Au revoir patisserie, hello bakeshop

Marie-Jeanne and Dominique Delanghe on their final day at Patisserie Delanghe.

THE NEWS CAME as a sudden shock: September 30 was the final day of business for Delanghe Patisserie at the corner of Fillmore and Bush. After 26 years of buttery croissants and mini eclairs, finis. It seemed impossible to the Francophiles who loved the place and the locals for whom it was always there. No notice! Not even a chance to say goodbye!

On October 1 the keys went to Elena Basegio and her dad, Doug Basegio. Work commenced with a fury. On October 21, the Fillmore Bakeshop opened.

At first, the reaction was wary. “People were coming in saying, basically, “So where are they?” as if we’d taken over their place and buried them out back,” said Elena Basegio.

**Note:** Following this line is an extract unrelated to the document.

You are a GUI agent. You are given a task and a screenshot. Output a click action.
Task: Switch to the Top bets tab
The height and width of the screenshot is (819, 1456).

The father-daughter team of Swiss bakers approached Dominique Delanghe last spring. Talks were start-and-stop. They weren’t sure until early September he was actually retiring and the deal was going through.

“There was a lot of trepidation among the customers during the remodeling,” she said. “As much as people were mourning for Delanghe, things began to change when we opened and people saw we mean it. We’re the real thing, too.”

After only a few days in business, they’re now being welcomed by the neighborhood. “It feels so good,” Elena Basegio says, “to be in such a big city and have it feel like such a small town. I’m surprised no one’s brought us a casserole yet.”

She lives only a few blocks down Bush Street from the bakery — a good thing, since she gets up long before sunrise to start baking, just as Delanghe did.

“I don’t think he realized how much people loved this place,” said Doug Basegio.

But he learned. At a neighborhood dinner party a few days after they closed, Dominique and Marie-Jeanne Delanghe acknowledged how touched they were by the outpouring of affection when the neighbors learned they were retiring. Before leaving for their second home on the Ile St. Louis in Paris, Dominique left a note: “During the last few days of Patisserie Delanghe it was difficult to be cynical and tough due to the overwhelming response from all of you. Thank you San Francisco and each of you for 26 years of support.”